L’officier, qui ne porte aucun gilet pare-balles, a la présence d’esprit de laisser son téléphone portable allumé, ce qui permet d’obtenir une sonorisation de la pièce, en plus des moyens de surveillance déployés par les unités d’intervention. Pour sa part, Lakdim est armé d’un 7,65 mm d’un modèle ancien et assez peu répandu.

(…)

À 13h10, Radouane Lakdim sort brièvement de la salle des coffres tenant son otage sous la menace de son arme et menace de « tout faire sauter ». Puis se retire, après avoir récupéré un chargeur de téléphone près des caisses. Le général Richard Lizurey, directeur général de la gendarmerie, ne veut pas laisser passer une nouvelle occasion de neutraliser le terroriste. C’est pourquoi il donne l’ordre aux tireurs de précision de profiter de la moindre opportunité.

Les hélicos du GIGN sont encore à plusieurs dizaines de minutes de vol de Trèbes lorsque tout bascule. À 14h16, le lieutenant-colonel Beltrame tente de désarmer le terroriste. Sur la bande, on entend confusément « Assaut assaut ! ». Puis trois coups de feu.

Selon nos informations, l’intervention menée par une colonne de neuf hommes, qui permet de neutraliser Radouane Lakdim, a lieu plus de dix minutes plus tard. Des sources concordantes indiquent pourtant que le rapport d’intervention transmis à la justice ne mentionne pas ce délai.

Interrogée sur les conditions de l’assaut, la direction générale de la gendarmerie refuse de commenter, arguant du fait qu’une enquête judiciaire est en cours. « Il était nécessaire de localiser et évaluer les piégeages avant de les neutraliser », fait cependant valoir une source proche du dossier pour expliquer ce décalage dans le temps. Trois charges artisanales ont bien été retrouvées dans le magasin.

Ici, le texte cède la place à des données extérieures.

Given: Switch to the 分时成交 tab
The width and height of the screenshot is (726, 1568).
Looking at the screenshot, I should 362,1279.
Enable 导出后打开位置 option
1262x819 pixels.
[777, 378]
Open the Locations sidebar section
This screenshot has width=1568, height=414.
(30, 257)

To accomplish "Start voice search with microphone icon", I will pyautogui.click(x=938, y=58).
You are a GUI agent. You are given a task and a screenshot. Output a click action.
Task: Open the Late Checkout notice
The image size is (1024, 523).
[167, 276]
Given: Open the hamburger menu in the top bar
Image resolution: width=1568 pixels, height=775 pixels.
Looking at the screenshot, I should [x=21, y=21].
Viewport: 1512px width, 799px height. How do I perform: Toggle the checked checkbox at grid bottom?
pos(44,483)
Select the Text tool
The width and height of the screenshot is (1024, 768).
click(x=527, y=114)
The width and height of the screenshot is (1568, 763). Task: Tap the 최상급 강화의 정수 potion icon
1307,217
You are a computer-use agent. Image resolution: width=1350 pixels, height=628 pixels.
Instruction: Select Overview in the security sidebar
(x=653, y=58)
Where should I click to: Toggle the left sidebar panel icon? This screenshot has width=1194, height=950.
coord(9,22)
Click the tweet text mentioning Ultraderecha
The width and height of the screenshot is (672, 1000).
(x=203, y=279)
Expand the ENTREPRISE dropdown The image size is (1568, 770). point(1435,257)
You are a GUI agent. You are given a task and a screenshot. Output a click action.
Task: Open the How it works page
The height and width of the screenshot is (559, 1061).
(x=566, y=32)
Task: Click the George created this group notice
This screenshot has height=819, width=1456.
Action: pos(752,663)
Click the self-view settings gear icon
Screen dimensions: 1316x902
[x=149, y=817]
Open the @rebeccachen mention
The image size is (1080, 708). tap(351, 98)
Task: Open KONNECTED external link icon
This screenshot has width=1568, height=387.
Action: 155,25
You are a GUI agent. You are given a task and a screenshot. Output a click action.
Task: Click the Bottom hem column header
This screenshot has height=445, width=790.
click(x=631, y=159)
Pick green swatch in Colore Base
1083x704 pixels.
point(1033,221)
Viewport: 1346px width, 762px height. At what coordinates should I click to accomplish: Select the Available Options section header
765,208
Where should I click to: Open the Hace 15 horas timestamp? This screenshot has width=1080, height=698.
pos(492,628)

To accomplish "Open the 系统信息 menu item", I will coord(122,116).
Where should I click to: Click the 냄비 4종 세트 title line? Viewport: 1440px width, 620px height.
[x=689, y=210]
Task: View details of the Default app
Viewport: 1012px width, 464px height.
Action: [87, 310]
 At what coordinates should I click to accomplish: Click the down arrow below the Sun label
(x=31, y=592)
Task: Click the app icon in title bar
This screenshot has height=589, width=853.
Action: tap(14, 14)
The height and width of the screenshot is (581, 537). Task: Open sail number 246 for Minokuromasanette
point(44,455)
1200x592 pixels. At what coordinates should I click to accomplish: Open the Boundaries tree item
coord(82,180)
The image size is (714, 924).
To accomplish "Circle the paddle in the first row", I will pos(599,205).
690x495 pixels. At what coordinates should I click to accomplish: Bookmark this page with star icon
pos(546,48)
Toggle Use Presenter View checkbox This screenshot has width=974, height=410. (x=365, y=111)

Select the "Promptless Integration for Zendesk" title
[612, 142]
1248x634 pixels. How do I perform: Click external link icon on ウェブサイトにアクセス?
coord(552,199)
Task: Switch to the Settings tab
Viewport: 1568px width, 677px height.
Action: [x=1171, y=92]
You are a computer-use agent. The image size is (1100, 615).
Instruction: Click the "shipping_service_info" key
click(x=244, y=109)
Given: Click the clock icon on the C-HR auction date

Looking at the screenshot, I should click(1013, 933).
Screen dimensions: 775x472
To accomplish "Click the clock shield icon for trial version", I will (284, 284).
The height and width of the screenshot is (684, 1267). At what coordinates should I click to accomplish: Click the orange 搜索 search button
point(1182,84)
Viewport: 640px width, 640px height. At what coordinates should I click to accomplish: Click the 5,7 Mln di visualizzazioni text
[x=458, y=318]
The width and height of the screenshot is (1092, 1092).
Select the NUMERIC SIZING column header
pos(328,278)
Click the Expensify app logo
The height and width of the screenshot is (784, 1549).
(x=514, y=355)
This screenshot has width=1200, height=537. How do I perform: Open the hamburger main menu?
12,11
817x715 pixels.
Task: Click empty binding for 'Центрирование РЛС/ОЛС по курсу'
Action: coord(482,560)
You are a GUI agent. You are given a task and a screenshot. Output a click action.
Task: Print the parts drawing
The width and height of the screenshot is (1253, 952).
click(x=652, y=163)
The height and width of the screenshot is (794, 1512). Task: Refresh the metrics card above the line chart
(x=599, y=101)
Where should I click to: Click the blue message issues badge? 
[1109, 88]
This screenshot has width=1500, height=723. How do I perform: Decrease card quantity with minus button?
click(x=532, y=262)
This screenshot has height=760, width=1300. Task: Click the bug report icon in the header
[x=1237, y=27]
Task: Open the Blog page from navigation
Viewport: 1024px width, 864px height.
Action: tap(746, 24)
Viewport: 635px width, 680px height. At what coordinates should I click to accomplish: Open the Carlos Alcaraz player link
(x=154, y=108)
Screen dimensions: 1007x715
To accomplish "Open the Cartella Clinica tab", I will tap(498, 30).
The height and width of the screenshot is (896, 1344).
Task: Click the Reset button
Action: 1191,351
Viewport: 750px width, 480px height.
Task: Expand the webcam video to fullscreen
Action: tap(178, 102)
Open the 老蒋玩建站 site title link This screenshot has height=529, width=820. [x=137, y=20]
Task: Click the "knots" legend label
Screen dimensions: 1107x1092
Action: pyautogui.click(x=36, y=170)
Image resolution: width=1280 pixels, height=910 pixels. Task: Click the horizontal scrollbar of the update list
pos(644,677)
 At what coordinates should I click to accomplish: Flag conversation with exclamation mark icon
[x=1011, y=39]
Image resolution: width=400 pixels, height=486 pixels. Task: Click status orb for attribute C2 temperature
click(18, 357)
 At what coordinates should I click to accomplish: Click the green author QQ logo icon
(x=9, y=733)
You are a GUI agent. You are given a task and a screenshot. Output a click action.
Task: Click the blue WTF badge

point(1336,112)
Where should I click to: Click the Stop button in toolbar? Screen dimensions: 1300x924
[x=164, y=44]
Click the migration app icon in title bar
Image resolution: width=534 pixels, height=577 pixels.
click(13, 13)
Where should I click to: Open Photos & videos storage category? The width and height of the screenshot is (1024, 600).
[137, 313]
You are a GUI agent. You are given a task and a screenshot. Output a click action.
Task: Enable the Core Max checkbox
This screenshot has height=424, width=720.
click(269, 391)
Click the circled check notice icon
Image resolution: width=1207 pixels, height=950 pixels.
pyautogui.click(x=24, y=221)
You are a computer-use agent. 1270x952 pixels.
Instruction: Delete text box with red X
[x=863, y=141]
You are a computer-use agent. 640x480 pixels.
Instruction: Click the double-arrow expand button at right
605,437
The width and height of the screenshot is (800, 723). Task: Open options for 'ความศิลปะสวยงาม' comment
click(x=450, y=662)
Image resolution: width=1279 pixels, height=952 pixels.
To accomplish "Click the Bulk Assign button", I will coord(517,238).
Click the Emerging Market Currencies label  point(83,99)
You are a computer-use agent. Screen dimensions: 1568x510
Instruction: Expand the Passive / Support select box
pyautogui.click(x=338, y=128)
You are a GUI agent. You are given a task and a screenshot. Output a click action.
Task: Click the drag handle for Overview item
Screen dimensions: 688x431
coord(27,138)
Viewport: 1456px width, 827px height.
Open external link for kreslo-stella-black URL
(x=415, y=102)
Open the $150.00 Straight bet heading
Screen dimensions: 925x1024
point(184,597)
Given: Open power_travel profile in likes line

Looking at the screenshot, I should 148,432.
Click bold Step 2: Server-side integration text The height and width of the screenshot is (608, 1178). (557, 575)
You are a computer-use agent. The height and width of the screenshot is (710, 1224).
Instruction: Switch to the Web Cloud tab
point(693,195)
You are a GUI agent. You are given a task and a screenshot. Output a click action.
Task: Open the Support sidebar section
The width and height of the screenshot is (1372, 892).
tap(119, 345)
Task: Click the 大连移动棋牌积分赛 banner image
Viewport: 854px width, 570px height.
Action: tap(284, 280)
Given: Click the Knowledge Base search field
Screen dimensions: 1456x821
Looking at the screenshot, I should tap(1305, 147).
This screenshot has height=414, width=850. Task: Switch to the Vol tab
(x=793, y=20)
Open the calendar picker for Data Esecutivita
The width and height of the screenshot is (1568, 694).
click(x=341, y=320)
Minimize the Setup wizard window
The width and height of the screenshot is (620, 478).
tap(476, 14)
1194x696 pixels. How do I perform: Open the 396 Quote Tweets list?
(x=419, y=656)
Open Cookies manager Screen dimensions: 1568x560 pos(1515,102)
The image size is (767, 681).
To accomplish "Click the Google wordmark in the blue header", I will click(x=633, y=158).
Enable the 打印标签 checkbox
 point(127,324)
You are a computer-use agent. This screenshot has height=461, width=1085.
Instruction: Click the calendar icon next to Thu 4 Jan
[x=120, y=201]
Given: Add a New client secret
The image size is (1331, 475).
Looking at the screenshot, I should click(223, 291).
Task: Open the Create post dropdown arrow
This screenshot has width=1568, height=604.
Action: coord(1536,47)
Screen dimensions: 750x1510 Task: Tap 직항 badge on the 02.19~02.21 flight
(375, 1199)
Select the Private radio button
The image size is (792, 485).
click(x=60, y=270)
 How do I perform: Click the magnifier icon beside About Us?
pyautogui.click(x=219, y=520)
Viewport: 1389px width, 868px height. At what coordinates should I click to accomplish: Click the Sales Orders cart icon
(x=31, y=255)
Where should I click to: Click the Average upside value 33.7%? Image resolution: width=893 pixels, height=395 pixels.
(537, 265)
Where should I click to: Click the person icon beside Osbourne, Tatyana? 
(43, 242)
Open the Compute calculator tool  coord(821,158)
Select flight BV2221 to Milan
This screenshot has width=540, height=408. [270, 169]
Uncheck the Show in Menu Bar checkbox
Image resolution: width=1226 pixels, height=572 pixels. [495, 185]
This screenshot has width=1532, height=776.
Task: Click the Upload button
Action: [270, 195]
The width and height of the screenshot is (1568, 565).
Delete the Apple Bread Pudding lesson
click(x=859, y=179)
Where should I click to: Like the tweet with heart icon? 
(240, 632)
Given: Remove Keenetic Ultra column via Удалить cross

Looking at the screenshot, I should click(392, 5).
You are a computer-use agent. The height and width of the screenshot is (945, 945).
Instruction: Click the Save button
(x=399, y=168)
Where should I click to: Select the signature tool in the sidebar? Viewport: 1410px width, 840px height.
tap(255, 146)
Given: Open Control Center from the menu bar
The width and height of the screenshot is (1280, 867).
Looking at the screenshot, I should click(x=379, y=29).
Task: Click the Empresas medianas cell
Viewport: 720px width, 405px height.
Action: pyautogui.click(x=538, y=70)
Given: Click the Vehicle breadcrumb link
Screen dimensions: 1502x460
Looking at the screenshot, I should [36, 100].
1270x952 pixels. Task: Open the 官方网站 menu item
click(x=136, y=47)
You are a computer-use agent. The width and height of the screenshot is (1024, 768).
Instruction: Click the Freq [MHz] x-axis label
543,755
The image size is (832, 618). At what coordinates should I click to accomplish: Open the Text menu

L’arme de Lakdim, qui avait tiré toutes ses munitions, a été retrouvée sur place, de même que le 9 mm du lieutenant-colonel. L’hypothèse la plus vraisemblable est que le terroriste ait récupéré ce pistolet déposé par l’officier à l’extérieur de la salle des coffres. L’autopsie a montré qu’Arnaud Beltrame est décédé des suites d’un coup de poignard porté au niveau de la trachée. Il avait par ailleurs des blessures par balles, non mortelles, au pied et au bras.